Challenge:
Present each nonblank line of the data below as a row in a Markdown table, with the row number under "Row" and the line under "Text".

Given records:
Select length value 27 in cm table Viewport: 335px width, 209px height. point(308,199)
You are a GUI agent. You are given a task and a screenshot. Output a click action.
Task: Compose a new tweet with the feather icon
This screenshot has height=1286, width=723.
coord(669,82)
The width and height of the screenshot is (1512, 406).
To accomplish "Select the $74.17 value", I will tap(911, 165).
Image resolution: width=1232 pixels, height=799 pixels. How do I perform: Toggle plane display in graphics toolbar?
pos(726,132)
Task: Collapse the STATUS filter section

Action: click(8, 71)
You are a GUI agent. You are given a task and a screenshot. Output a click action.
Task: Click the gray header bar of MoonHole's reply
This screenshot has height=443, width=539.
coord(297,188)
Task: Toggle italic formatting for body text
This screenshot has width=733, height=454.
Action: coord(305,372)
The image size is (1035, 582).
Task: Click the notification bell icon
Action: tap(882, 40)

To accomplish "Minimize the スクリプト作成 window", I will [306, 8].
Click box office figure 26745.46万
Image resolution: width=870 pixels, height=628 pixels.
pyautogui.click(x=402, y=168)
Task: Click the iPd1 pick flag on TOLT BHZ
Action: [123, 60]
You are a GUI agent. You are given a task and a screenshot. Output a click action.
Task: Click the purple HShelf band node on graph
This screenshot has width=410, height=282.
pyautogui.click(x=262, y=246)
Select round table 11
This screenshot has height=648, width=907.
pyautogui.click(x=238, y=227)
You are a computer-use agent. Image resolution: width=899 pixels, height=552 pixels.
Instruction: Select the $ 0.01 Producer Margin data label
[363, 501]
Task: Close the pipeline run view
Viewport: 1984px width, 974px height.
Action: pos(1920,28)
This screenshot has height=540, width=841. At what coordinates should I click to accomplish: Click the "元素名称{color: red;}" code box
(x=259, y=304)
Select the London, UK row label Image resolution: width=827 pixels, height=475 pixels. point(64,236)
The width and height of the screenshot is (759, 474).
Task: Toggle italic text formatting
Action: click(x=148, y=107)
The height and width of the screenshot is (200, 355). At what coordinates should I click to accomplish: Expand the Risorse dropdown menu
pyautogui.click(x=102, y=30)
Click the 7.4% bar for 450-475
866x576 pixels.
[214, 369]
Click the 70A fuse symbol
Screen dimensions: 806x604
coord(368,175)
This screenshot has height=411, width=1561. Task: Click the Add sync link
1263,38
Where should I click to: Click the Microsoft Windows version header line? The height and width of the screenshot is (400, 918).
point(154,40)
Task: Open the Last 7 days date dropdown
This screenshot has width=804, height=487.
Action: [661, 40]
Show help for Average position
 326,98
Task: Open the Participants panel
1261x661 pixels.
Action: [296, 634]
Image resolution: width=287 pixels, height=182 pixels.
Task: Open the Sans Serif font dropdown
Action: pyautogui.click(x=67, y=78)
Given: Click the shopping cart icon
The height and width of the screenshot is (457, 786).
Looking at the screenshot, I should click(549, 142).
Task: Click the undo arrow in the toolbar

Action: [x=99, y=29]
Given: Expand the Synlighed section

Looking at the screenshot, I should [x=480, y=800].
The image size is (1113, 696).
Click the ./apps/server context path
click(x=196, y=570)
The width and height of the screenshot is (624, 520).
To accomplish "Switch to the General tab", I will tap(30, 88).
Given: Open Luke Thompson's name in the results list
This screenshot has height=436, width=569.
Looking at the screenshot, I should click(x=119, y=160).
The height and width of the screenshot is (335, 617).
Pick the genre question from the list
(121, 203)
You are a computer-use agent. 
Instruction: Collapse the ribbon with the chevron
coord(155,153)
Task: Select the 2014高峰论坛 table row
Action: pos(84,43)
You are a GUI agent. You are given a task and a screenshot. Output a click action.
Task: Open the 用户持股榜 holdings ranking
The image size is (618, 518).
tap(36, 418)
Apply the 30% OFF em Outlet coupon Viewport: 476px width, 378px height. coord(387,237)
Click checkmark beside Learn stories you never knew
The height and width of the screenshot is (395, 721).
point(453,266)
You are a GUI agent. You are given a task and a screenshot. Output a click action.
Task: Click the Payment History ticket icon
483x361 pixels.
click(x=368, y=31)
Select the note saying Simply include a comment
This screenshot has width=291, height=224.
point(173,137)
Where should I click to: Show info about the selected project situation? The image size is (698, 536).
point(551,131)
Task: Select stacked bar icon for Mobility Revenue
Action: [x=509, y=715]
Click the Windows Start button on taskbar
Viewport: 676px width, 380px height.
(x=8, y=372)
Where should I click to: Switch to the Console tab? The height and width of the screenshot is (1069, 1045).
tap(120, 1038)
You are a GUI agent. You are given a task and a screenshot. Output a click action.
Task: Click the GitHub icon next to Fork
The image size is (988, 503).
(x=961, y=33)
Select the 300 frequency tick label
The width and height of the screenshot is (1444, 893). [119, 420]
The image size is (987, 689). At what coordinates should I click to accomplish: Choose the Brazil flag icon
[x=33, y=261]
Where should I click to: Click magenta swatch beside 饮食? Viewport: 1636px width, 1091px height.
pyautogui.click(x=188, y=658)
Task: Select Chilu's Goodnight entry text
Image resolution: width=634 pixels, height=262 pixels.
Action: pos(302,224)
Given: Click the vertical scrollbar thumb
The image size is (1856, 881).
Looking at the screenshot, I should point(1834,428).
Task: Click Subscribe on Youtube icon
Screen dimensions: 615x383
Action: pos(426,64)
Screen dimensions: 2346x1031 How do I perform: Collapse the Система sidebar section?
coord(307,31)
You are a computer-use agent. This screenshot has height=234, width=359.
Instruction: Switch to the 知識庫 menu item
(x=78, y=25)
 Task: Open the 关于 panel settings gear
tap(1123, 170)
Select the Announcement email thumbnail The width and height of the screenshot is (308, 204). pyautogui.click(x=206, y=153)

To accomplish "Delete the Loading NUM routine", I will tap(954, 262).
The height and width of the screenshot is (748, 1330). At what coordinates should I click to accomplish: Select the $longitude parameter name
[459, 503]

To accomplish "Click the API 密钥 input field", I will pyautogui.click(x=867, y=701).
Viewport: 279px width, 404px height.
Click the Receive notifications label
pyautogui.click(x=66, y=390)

Result of the exercise:
| Row | Text |
|---|---|
| 1 | Select length value 27 in cm table Viewport: 335px width, 209px height. point(308,199) |
| 2 | You are a GUI agent. You are given a task and a screenshot. Output a click action. |
| 3 | Task: Compose a new tweet with the feather icon |
| 4 | This screenshot has height=1286, width=723. |
| 5 | coord(669,82) |
| 6 | The width and height of the screenshot is (1512, 406). |
| 7 | To accomplish "Select the $74.17 value", I will tap(911, 165). |
| 8 | Image resolution: width=1232 pixels, height=799 pixels. How do I perform: Toggle plane display in graphics toolbar? |
| 9 | pos(726,132) |
| 10 | Task: Collapse the STATUS filter section |
| 11 | Action: click(8, 71) |
| 12 | You are a GUI agent. You are given a task and a screenshot. Output a click action. |
| 13 | Task: Click the gray header bar of MoonHole's reply |
| 14 | This screenshot has height=443, width=539. |
| 15 | coord(297,188) |
| 16 | Task: Toggle italic formatting for body text |
| 17 | This screenshot has width=733, height=454. |
| 18 | Action: coord(305,372) |
| 19 | The image size is (1035, 582). |
| 20 | Task: Click the notification bell icon |
| 21 | Action: tap(882, 40) |
| 22 | To accomplish "Minimize the スクリプト作成 window", I will [306, 8]. |
| 23 | Click box office figure 26745.46万 |
| 24 | Image resolution: width=870 pixels, height=628 pixels. |
| 25 | pyautogui.click(x=402, y=168) |
| 26 | Task: Click the iPd1 pick flag on TOLT BHZ |
| 27 | Action: [123, 60] |
| 28 | You are a GUI agent. You are given a task and a screenshot. Output a click action. |
| 29 | Task: Click the purple HShelf band node on graph |
| 30 | This screenshot has width=410, height=282. |
| 31 | pyautogui.click(x=262, y=246) |
| 32 | Select round table 11 |
| 33 | This screenshot has height=648, width=907. |
| 34 | pyautogui.click(x=238, y=227) |
| 35 | You are a computer-use agent. Image resolution: width=899 pixels, height=552 pixels. |
| 36 | Instruction: Select the $ 0.01 Producer Margin data label |
| 37 | [363, 501] |
| 38 | Task: Close the pipeline run view |
| 39 | Viewport: 1984px width, 974px height. |
| 40 | Action: pos(1920,28) |
| 41 | This screenshot has height=540, width=841. At what coordinates should I click to accomplish: Click the "元素名称{color: red;}" code box |
| 42 | (x=259, y=304) |
| 43 | Select the London, UK row label Image resolution: width=827 pixels, height=475 pixels. point(64,236) |
| 44 | The width and height of the screenshot is (759, 474). |
| 45 | Task: Toggle italic text formatting |
| 46 | Action: click(x=148, y=107) |
| 47 | The height and width of the screenshot is (200, 355). At what coordinates should I click to accomplish: Expand the Risorse dropdown menu |
| 48 | pyautogui.click(x=102, y=30) |
| 49 | Click the 7.4% bar for 450-475 |
| 50 | 866x576 pixels. |
| 51 | [214, 369] |
| 52 | Click the 70A fuse symbol |
| 53 | Screen dimensions: 806x604 |
| 54 | coord(368,175) |
| 55 | This screenshot has height=411, width=1561. Task: Click the Add sync link |
| 56 | 1263,38 |
| 57 | Where should I click to: Click the Microsoft Windows version header line? The height and width of the screenshot is (400, 918). |
| 58 | point(154,40) |
| 59 | Task: Open the Last 7 days date dropdown |
| 60 | This screenshot has width=804, height=487. |
| 61 | Action: [661, 40] |
| 62 | Show help for Average position |
| 63 |  326,98 |
| 64 | Task: Open the Participants panel |
| 65 | 1261x661 pixels. |
| 66 | Action: [296, 634] |
| 67 | Image resolution: width=287 pixels, height=182 pixels. |
| 68 | Task: Open the Sans Serif font dropdown |
| 69 | Action: pyautogui.click(x=67, y=78) |
| 70 | Given: Click the shopping cart icon |
| 71 | The height and width of the screenshot is (457, 786). |
| 72 | Looking at the screenshot, I should click(549, 142). |
| 73 | Task: Click the undo arrow in the toolbar |
| 74 | Action: [x=99, y=29] |
| 75 | Given: Expand the Synlighed section |
| 76 | Looking at the screenshot, I should [x=480, y=800]. |
| 77 | The image size is (1113, 696). |
| 78 | Click the ./apps/server context path |
| 79 | click(x=196, y=570) |
| 80 | The width and height of the screenshot is (624, 520). |
| 81 | To accomplish "Switch to the General tab", I will tap(30, 88). |
| 82 | Given: Open Luke Thompson's name in the results list |
| 83 | This screenshot has height=436, width=569. |
| 84 | Looking at the screenshot, I should click(x=119, y=160). |
| 85 | The height and width of the screenshot is (335, 617). |
| 86 | Pick the genre question from the list |
| 87 | (121, 203) |
| 88 | You are a computer-use agent.  |
| 89 | Instruction: Collapse the ribbon with the chevron |
| 90 | coord(155,153) |
| 91 | Task: Select the 2014高峰论坛 table row |
| 92 | Action: pos(84,43) |
| 93 | You are a GUI agent. You are given a task and a screenshot. Output a click action. |
| 94 | Task: Open the 用户持股榜 holdings ranking |
| 95 | The image size is (618, 518). |
| 96 | tap(36, 418) |
| 97 | Apply the 30% OFF em Outlet coupon Viewport: 476px width, 378px height. coord(387,237) |
| 98 | Click checkmark beside Learn stories you never knew |
| 99 | The height and width of the screenshot is (395, 721). |
| 100 | point(453,266) |
| 101 | You are a GUI agent. You are given a task and a screenshot. Output a click action. |
| 102 | Task: Click the Payment History ticket icon |
| 103 | 483x361 pixels. |
| 104 | click(x=368, y=31) |
| 105 | Select the note saying Simply include a comment |
| 106 | This screenshot has width=291, height=224. |
| 107 | point(173,137) |
| 108 | Where should I click to: Show info about the selected project situation? The image size is (698, 536). |
| 109 | point(551,131) |
| 110 | Task: Select stacked bar icon for Mobility Revenue |
| 111 | Action: [x=509, y=715] |
| 112 | Click the Windows Start button on taskbar |
| 113 | Viewport: 676px width, 380px height. |
| 114 | (x=8, y=372) |
| 115 | Where should I click to: Switch to the Console tab? The height and width of the screenshot is (1069, 1045). |
| 116 | tap(120, 1038) |
| 117 | You are a GUI agent. You are given a task and a screenshot. Output a click action. |
| 118 | Task: Click the GitHub icon next to Fork |
| 119 | The image size is (988, 503). |
| 120 | (x=961, y=33) |
| 121 | Select the 300 frequency tick label |
| 122 | The width and height of the screenshot is (1444, 893). [119, 420] |
| 123 | The image size is (987, 689). At what coordinates should I click to accomplish: Choose the Brazil flag icon |
| 124 | [x=33, y=261] |
| 125 | Where should I click to: Click magenta swatch beside 饮食? Viewport: 1636px width, 1091px height. |
| 126 | pyautogui.click(x=188, y=658) |
| 127 | Task: Select Chilu's Goodnight entry text |
| 128 | Image resolution: width=634 pixels, height=262 pixels. |
| 129 | Action: pos(302,224) |
| 130 | Given: Click the vertical scrollbar thumb |
| 131 | The image size is (1856, 881). |
| 132 | Looking at the screenshot, I should point(1834,428). |
| 133 | Task: Click Subscribe on Youtube icon |
| 134 | Screen dimensions: 615x383 |
| 135 | Action: pos(426,64) |
| 136 | Screen dimensions: 2346x1031 How do I perform: Collapse the Система sidebar section? |
| 137 | coord(307,31) |
| 138 | You are a computer-use agent. This screenshot has height=234, width=359. |
| 139 | Instruction: Switch to the 知識庫 menu item |
| 140 | (x=78, y=25) |
| 141 |  Task: Open the 关于 panel settings gear |
| 142 | tap(1123, 170) |
| 143 | Select the Announcement email thumbnail The width and height of the screenshot is (308, 204). pyautogui.click(x=206, y=153) |
| 144 | To accomplish "Delete the Loading NUM routine", I will tap(954, 262). |
| 145 | The height and width of the screenshot is (748, 1330). At what coordinates should I click to accomplish: Select the $longitude parameter name |
| 146 | [459, 503] |
| 147 | To accomplish "Click the API 密钥 input field", I will pyautogui.click(x=867, y=701). |
| 148 | Viewport: 279px width, 404px height. |
| 149 | Click the Receive notifications label |
| 150 | pyautogui.click(x=66, y=390) |